Еще рассказ Эделя старшего. Когда он был в пограничной школе, 7 ноября и 1 мая его вместе с соучениками отправляли дежурить на Красную площадь. Юные чекисты стояли в непосредственной близости к мавзолею. А демонстрации трудящихся в те годы длились по многу часов.
И вот седьмого ноября Эдель наблюдал такую мимическую сценку. Погода была прескверная, непрерывно шел мелкий дождь… Сталин на несколько минут отлучился. Стоявший на трибуне Каганович снял перчатки и стал ими смахивать воду, которая скапливалась на парапете. А брызги при этом летели вбок и вниз, так что попадали на лица стоящих там генералов. (На мавзолее, как известно, на самом верху располагались «боги» кремлевского Олимпа, а по бокам, на лестничных площадках — «полубоги»).
Генералы стали дергаться и морщиться от летящих сверху брызг, но никакого протеста не последовало, они знали — «откуда ветер дует»… Каганович настолько увлекся этим занятием, что не заметил возвратившегося на трибуну Сталина… А увидев «хозяина», он поспешно спрятал перчатки в карман и стал, как ни в чем не бывало, глядеть на демонстрацию.
Сталин строго посмотрел на Кагановича, потом — на генералов. После этого он вытащил свои перчатки и тоже стал брызгать на стоящих внизу.
Незадолго до войны в Грузии праздновался какой-то юбилей то ли поэмы «Витязь в тигровой шкуре», то ли ее автора — Шота Руставели. По этому случаю туда были приглашены многие столичные писатели, и принимали их по высшему разряду. По возвращении в Москву кто-то сочинил такие стишки:
В этой связи мне вспоминается еще один рассказ. Какой-то московский поэт был в Грузии. Там он выступал и, как водится, произносил вполне идейные и патриотические речи. Во время одного из выступлений к нему обратился слушатель:
— Простите, пожалуйста, вы — оптимист?
— Да, — отвечал поэт, — я — оптимист…
— Простите, — продолжал вопрошающий, — Байрона знаете?
— Знаю.
— Так вот Байрон — красавец, богач, аристократ, лорд — князь по-нашему — знаменитый поэт, женщины от него с ума сходили… И такой человек был пессимист… А ты, г…. такое — оптимист…
В Москве был такой литератор — Акоп Самсонович Хачтрянц. Какое-то время он был супругом Мариэтты Шагинян и является отцом ее дочери. Когда он состоял в этом браке, то не без юмора говорил про себя:
— Я — жена Цезаря.
В 1938 году, в самое развеселое времечко, Хачтрянц, большой любитель застолья, восклицал:
— Я не понимаю, о чем Сталин думает? Маслин в городе нет!

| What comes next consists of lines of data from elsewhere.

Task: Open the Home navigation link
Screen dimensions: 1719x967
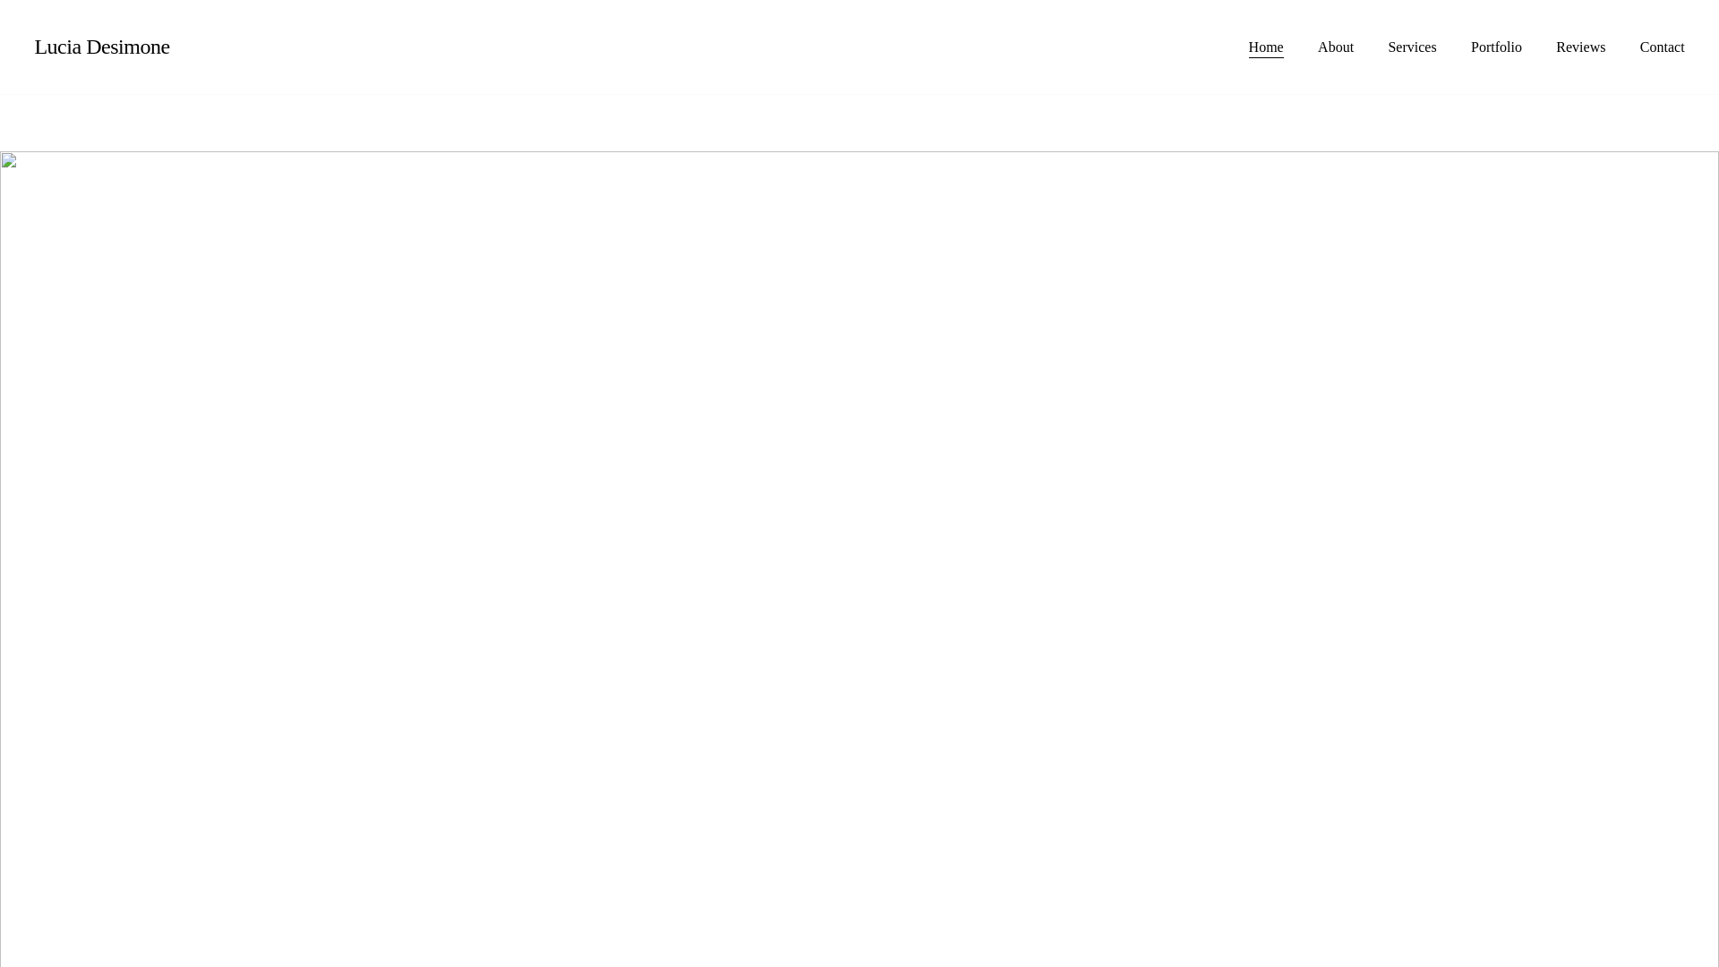Action: 1265,47
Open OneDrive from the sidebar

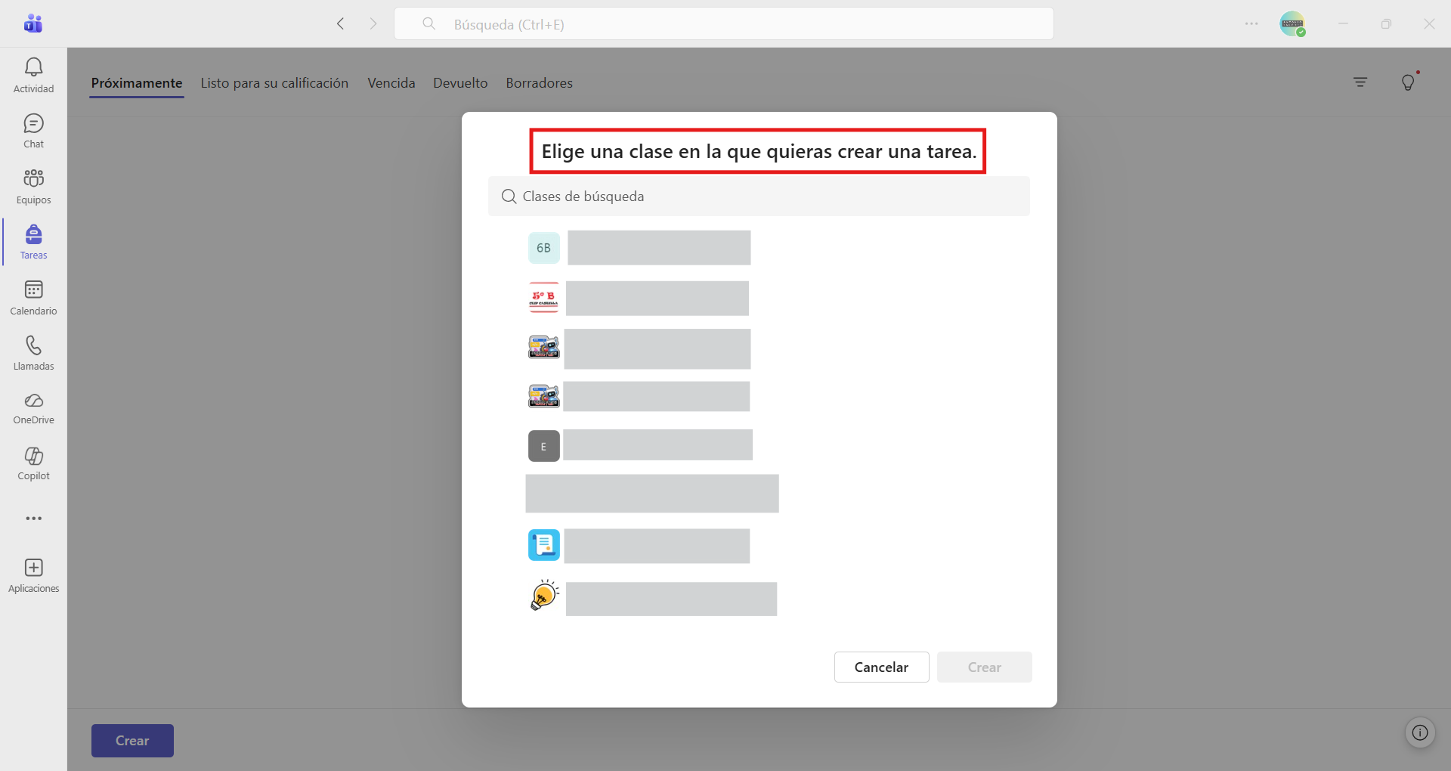33,401
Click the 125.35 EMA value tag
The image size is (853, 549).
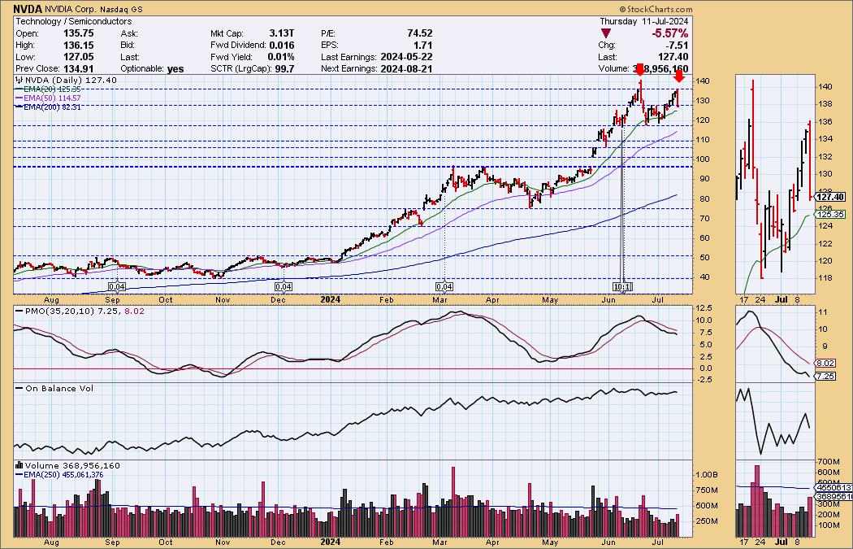pyautogui.click(x=830, y=214)
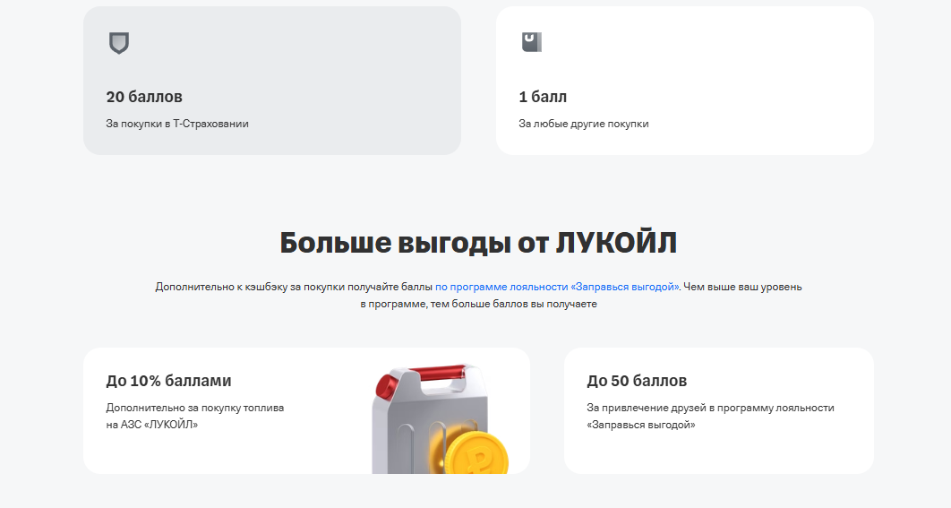Click the red cap of the fuel canister
The image size is (951, 508).
(x=386, y=387)

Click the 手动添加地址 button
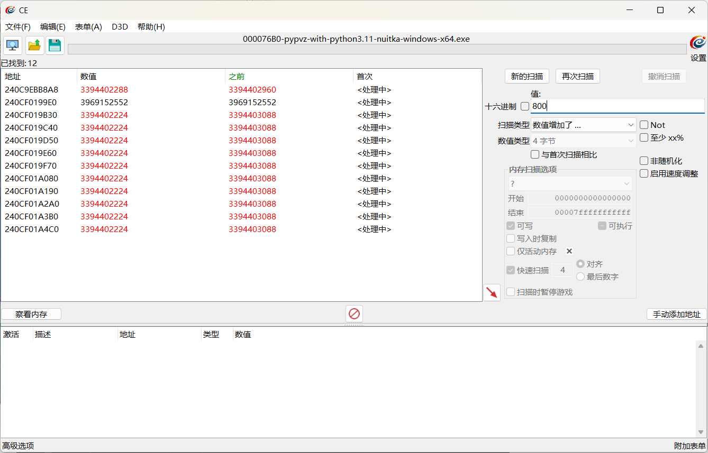coord(676,315)
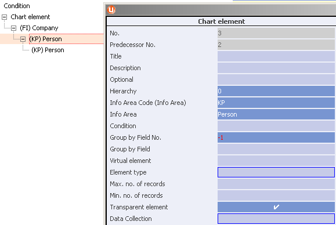Open the Data Collection field
The width and height of the screenshot is (336, 225).
[276, 219]
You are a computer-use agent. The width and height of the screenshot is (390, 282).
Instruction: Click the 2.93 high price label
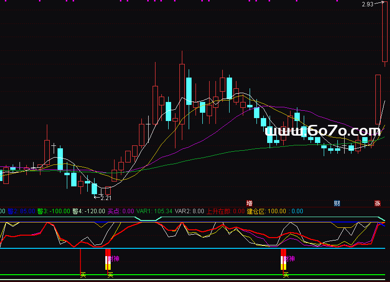pos(367,4)
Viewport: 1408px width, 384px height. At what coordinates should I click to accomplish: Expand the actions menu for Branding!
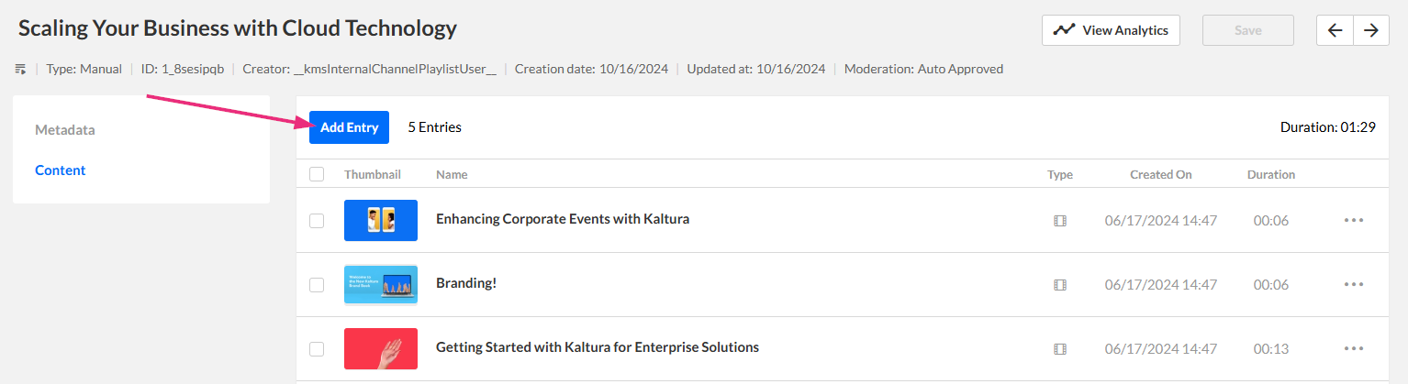coord(1354,284)
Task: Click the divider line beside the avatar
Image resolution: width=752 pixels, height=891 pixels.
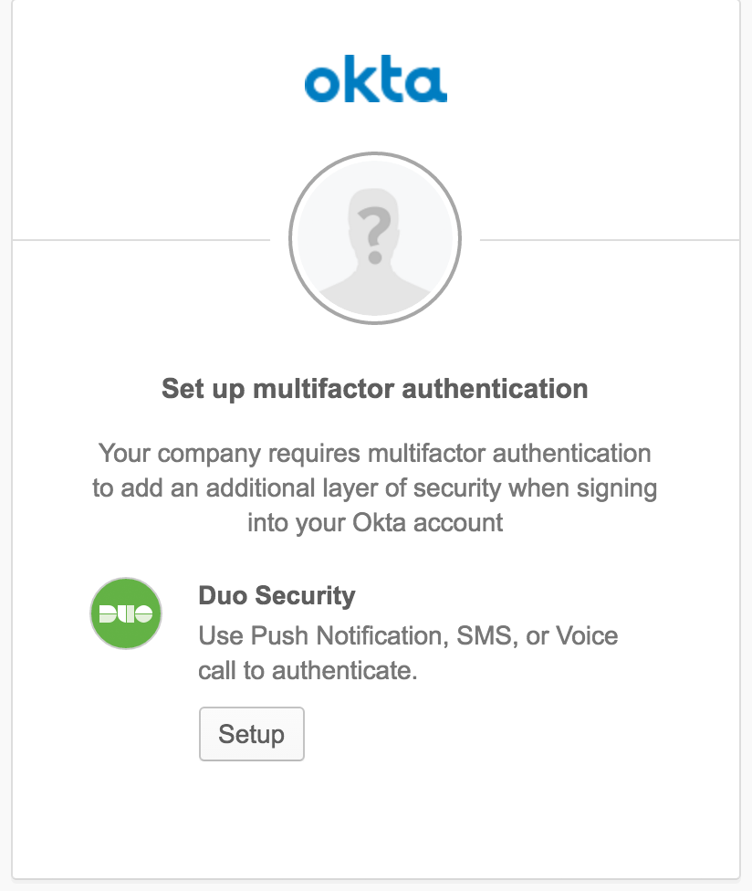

Осенью сорокового года, когда Гитлер и Сталин поделили несчастную Польшу вместе с Красной армией там был некий московский литератор. В каком-то городке красноармейцы разгромили редакцию еврейской газеты, и наш москвич прихватил две пишущие машинки. Своей добычей этот мародер был весьма доволен, машинки тогда были в цене. Он мечтал о том, как по возвращении в столицу, поставит на них русские буквы, одну машинку возьмет себе, а другую выгодно продаст…
Мечтам этим, однако же, не суждено было сбыться. В Москве он узнал, что шрифт изменить нетрудно, но его машинки выпущены специально для еврейского языка и каретки у них движутся не в том направлении. (Как известно, евреи пишут справа налево.) И эту конструктивную особенность его трофеев изменить оказалось невозможно.